Task description:
From the records below, transcribe exactly the lines that begin at the line with "Where should I click to: Expand" and end at the line with "Task: Open the Castings briefcase icon", both included.
┄┄┄┄┄┄┄┄┄┄
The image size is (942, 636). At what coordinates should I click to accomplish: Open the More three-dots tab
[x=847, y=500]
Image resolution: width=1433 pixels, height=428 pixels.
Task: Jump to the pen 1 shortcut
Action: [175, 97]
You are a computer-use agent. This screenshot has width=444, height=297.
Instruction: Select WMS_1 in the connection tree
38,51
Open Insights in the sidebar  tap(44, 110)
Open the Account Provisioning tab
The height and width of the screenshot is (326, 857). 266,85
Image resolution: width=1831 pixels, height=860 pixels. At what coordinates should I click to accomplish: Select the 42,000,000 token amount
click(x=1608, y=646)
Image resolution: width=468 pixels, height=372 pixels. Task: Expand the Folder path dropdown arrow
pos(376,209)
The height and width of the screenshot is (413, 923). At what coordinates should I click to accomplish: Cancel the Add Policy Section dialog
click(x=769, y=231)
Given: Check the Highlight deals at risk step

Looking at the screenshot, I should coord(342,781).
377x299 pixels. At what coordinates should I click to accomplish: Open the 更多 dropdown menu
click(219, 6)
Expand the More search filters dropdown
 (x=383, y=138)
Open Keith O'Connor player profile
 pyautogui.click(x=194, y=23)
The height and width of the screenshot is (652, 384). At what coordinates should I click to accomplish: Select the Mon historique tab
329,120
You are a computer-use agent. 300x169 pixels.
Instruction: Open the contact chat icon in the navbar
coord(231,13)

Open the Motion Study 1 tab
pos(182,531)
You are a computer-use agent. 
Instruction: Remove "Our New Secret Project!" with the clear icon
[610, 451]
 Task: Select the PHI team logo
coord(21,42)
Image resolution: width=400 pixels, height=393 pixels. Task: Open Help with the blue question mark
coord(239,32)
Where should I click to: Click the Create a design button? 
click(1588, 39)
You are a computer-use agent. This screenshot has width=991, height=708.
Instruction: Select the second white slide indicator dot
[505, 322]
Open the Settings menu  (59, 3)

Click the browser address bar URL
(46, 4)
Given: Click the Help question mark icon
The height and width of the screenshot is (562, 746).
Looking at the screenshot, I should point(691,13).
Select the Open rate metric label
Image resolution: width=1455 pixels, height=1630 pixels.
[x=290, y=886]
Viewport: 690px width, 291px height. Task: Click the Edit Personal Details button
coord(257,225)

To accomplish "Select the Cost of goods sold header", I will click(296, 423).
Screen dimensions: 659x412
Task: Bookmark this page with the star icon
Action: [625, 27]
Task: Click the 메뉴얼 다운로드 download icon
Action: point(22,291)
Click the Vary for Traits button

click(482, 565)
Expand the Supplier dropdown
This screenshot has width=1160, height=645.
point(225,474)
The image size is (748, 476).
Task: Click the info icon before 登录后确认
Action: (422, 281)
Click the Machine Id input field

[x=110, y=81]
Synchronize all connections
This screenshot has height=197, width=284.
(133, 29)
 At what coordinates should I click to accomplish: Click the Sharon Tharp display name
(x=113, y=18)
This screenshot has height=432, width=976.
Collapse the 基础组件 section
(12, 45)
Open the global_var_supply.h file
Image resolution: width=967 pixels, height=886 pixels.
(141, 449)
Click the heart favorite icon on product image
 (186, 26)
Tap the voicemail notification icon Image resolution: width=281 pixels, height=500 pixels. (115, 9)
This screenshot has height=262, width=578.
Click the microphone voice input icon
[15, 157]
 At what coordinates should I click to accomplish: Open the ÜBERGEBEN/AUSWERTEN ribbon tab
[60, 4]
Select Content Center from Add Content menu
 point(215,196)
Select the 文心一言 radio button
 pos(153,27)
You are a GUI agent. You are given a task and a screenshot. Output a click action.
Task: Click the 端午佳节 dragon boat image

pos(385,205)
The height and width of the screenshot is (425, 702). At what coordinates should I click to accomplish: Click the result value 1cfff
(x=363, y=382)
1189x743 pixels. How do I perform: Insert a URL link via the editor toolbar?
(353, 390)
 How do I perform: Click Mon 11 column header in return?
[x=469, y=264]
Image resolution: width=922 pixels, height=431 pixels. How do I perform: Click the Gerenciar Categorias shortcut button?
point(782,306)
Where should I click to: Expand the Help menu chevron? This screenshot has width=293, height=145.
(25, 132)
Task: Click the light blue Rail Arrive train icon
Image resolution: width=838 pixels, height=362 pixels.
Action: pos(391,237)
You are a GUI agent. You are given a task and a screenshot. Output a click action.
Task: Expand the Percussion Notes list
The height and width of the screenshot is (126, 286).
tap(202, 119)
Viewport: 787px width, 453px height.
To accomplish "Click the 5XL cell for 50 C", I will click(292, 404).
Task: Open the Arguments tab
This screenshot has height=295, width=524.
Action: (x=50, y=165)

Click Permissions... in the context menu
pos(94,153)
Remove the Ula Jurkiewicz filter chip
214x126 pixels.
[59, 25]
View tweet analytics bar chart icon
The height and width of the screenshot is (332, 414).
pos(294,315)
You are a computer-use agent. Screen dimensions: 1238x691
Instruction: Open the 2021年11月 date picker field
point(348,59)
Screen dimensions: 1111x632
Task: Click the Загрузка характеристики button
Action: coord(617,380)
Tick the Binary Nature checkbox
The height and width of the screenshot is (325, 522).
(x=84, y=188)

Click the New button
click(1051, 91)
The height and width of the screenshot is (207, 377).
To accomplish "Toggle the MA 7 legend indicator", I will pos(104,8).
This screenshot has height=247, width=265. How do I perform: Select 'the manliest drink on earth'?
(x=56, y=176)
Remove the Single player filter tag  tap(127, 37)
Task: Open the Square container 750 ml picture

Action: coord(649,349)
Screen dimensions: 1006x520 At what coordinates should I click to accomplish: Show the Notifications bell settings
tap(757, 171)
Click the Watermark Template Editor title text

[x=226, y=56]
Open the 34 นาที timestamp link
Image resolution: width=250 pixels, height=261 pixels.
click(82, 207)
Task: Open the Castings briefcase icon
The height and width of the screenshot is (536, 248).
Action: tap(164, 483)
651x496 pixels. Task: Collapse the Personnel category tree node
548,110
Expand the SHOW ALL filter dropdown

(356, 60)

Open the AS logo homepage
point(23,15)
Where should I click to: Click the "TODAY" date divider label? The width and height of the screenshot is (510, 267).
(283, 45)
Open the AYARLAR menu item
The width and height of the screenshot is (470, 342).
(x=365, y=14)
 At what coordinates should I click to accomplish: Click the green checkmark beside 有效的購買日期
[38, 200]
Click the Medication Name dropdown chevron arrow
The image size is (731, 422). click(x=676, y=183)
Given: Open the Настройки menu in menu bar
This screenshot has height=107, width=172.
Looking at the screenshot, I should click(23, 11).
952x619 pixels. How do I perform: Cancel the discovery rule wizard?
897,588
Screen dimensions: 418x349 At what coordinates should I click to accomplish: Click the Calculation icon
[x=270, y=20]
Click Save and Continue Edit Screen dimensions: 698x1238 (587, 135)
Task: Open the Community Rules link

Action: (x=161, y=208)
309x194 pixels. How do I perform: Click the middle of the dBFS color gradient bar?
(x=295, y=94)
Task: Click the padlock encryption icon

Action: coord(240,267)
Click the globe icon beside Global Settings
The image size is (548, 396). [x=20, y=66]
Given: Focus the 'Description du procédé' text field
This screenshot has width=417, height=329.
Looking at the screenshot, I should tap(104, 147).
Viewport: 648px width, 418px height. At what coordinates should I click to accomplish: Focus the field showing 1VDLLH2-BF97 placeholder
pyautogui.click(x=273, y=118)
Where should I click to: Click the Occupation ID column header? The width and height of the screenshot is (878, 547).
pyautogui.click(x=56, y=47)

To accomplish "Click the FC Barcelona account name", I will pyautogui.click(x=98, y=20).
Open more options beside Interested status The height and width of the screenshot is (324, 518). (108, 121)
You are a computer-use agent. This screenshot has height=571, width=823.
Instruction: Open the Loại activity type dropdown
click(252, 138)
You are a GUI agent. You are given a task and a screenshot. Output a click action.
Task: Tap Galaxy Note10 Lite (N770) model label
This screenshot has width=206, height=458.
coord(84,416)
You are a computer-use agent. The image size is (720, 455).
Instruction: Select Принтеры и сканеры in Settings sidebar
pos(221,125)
┄┄┄┄┄┄┄┄┄┄
Response to this task:
Where should I click to: Expand the Help menu chevron? This screenshot has width=293, height=145.
(25, 132)
Task: Click the light blue Rail Arrive train icon
Image resolution: width=838 pixels, height=362 pixels.
Action: pos(391,237)
You are a GUI agent. You are given a task and a screenshot. Output a click action.
Task: Expand the Percussion Notes list
The height and width of the screenshot is (126, 286).
tap(202, 119)
Viewport: 787px width, 453px height.
To accomplish "Click the 5XL cell for 50 C", I will click(292, 404).
Task: Open the Arguments tab
This screenshot has height=295, width=524.
Action: (x=50, y=165)

Click Permissions... in the context menu
pos(94,153)
Remove the Ula Jurkiewicz filter chip
214x126 pixels.
[59, 25]
View tweet analytics bar chart icon
The height and width of the screenshot is (332, 414).
pos(294,315)
You are a computer-use agent. Screen dimensions: 1238x691
Instruction: Open the 2021年11月 date picker field
point(348,59)
Screen dimensions: 1111x632
Task: Click the Загрузка характеристики button
Action: coord(617,380)
Tick the Binary Nature checkbox
The height and width of the screenshot is (325, 522).
(x=84, y=188)

Click the New button
click(1051, 91)
The height and width of the screenshot is (207, 377).
To accomplish "Toggle the MA 7 legend indicator", I will pos(104,8).
This screenshot has height=247, width=265. How do I perform: Select 'the manliest drink on earth'?
(x=56, y=176)
Remove the Single player filter tag  tap(127, 37)
Task: Open the Square container 750 ml picture

Action: coord(649,349)
Screen dimensions: 1006x520 At what coordinates should I click to accomplish: Show the Notifications bell settings
tap(757, 171)
Click the Watermark Template Editor title text

[x=226, y=56]
Open the 34 นาที timestamp link
Image resolution: width=250 pixels, height=261 pixels.
click(82, 207)
Task: Open the Castings briefcase icon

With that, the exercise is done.